Concrètement, l’agence transmet au vendeur, au moment de la résiliation ou peu après, une liste des acquéreurs qu’elle a mis en relation avec le bien. Si le propriétaire vend à l’un de ces acquéreurs dans le délai prévu par le contrat, la commission reste exigible malgré la fin du mandat.

Contester l’exigibilité de la commission

Trois situations permettent de contester :

  • Le mandat est nul pour vice de forme : aucune commission n’est due, quelle que soit la date de la vente.
  • L’agence n’a pas communiqué la liste des acquéreurs présentés dans les formes prévues par le contrat.
  • L’acquéreur final n’a jamais été présenté par l’agence (contact direct du vendeur, autre canal).

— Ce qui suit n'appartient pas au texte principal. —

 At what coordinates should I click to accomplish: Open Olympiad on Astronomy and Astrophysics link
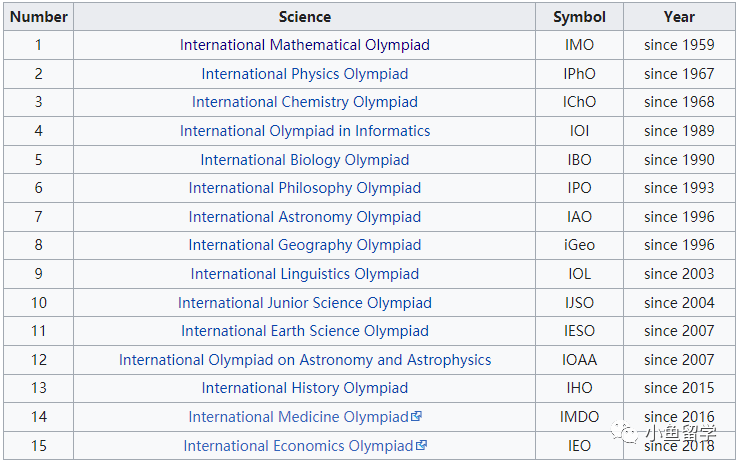pos(305,360)
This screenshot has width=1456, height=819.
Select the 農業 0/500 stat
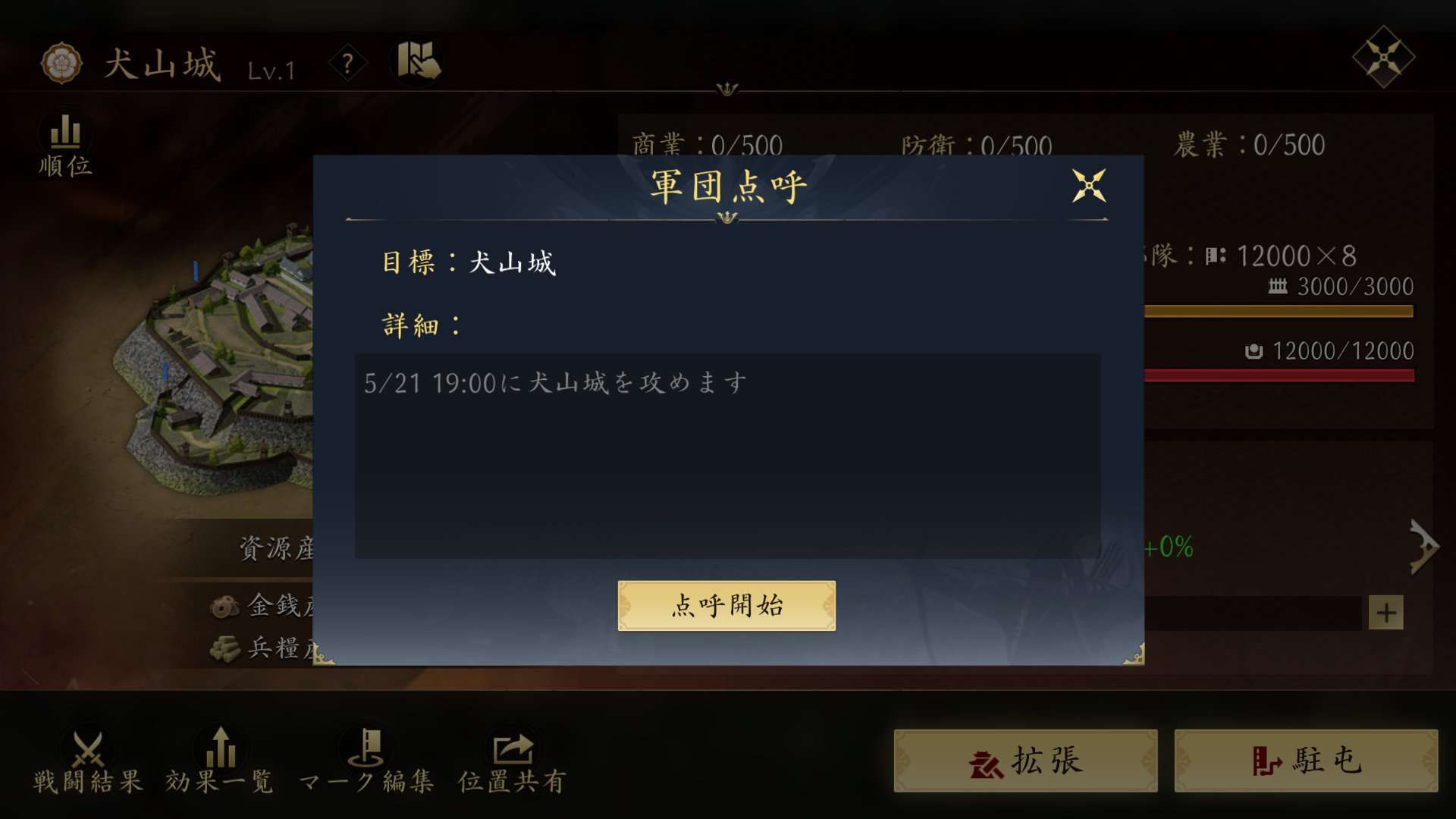[1250, 144]
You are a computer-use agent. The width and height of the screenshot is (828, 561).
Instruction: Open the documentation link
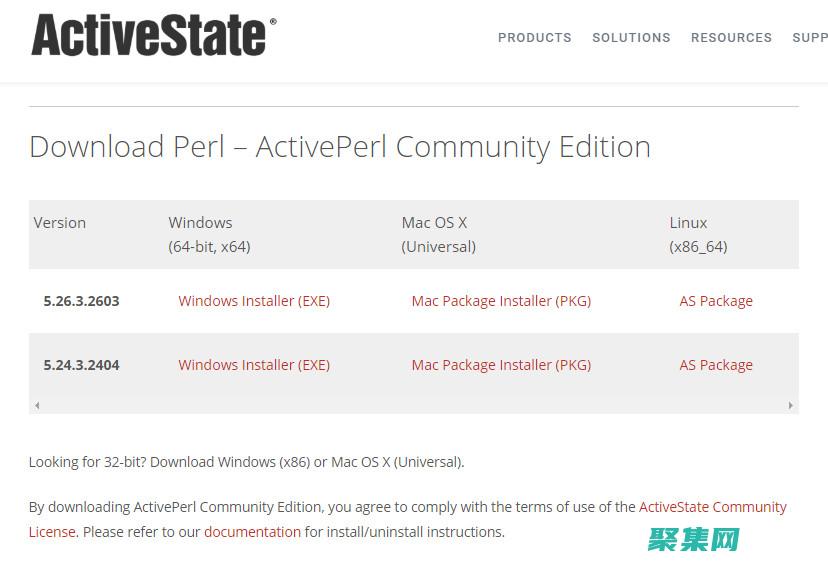click(252, 532)
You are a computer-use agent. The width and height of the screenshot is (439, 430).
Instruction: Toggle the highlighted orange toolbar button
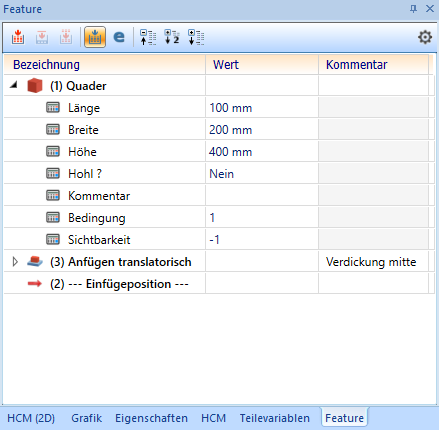(95, 37)
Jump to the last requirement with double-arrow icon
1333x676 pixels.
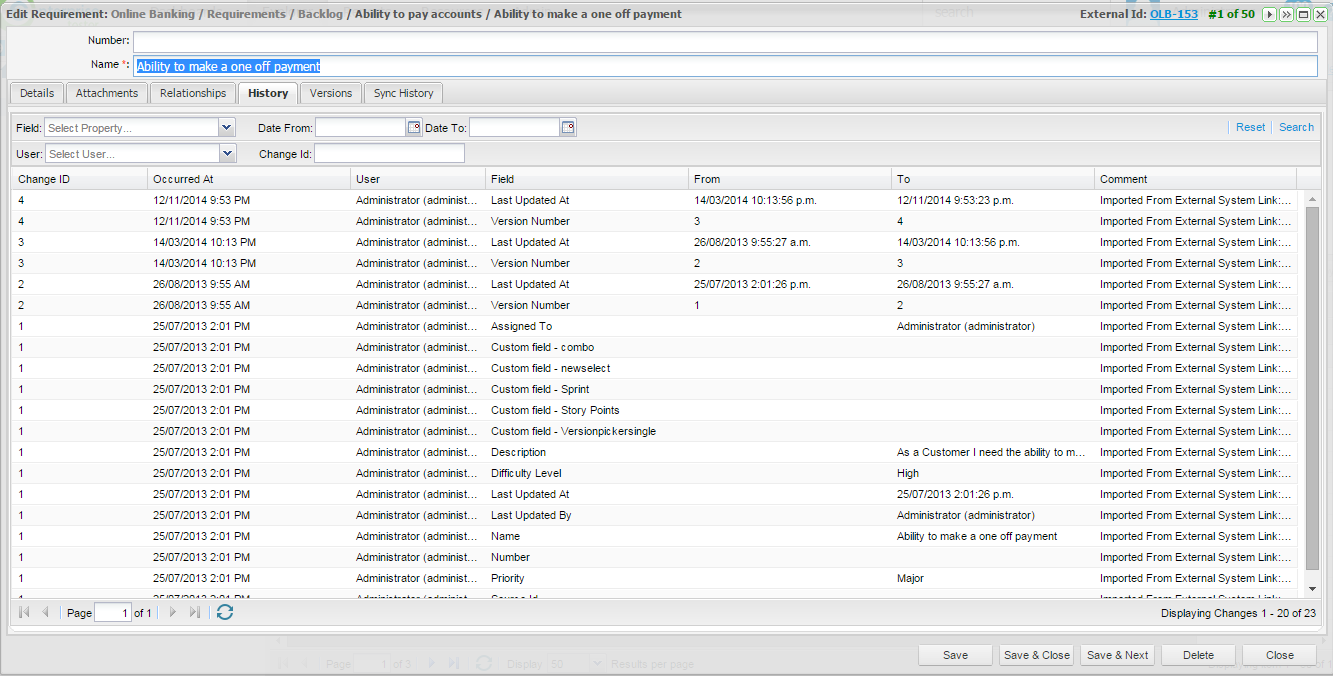click(x=1286, y=14)
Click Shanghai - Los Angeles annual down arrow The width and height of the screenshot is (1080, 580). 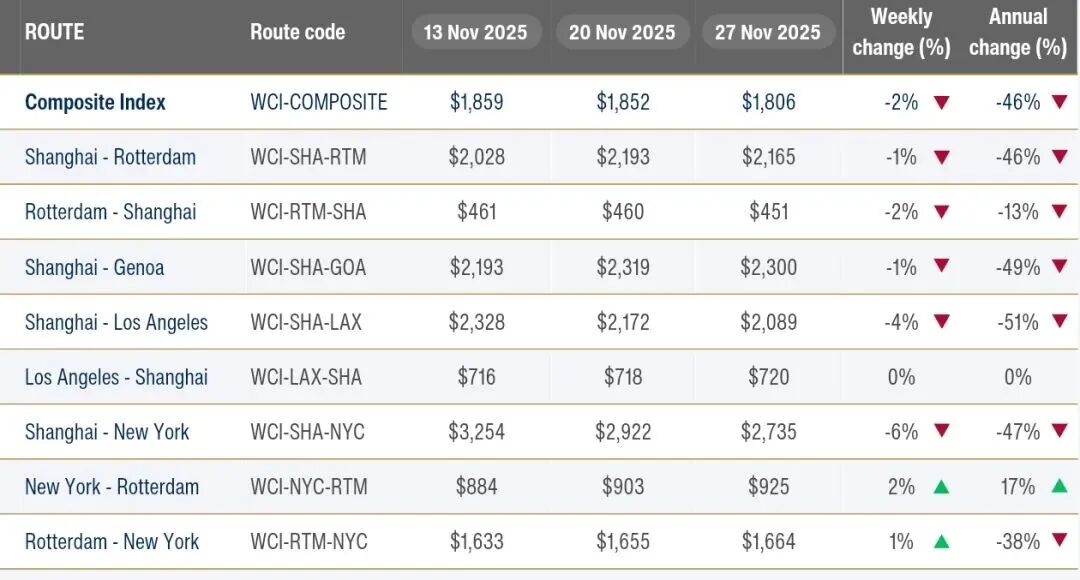tap(1059, 322)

La charge de la preuve de la mise en relation incombe à l’agence. Conserver les échanges écrits avec l’agence (mails, comptes-rendus de visites, bon de visite signé) constitue la meilleure protection, que l’on soit vendeur ou acquéreur.

Couple consultant un site immobilier sur un ordinateur portable dans leur appartement, cherchant des solutions après un mandat de vente exclusif infructueux

Estimation du bien et repositionnement : la vraie question après 3 mois

Un mandat exclusif bloqué traduit souvent un problème de prix plus qu’un problème d’agence. Trois mois sans offre sérieuse sur un marché actif signalent un décalage entre l’estimation initiale et la réalité du marché immobilier local.

Avant de résilier pour confier le bien à une autre agence, faire réaliser une estimation contradictoire par un ou deux autres professionnels permet de vérifier si le prix affiché correspond aux transactions récentes du secteur. Un repositionnement tarifaire avec la même agence peut produire des résultats plus rapides qu’un changement de mandat, qui implique de repartir de zéro sur la diffusion des annonces.

La résiliation reste un droit après la période irrévocable. Mais changer d’agence sans corriger le prix ne résout pas le problème de fond. Le marché immobilier sanctionne les biens surévalués par l’absence de visites, quel que soit le nombre d’agences mandatées.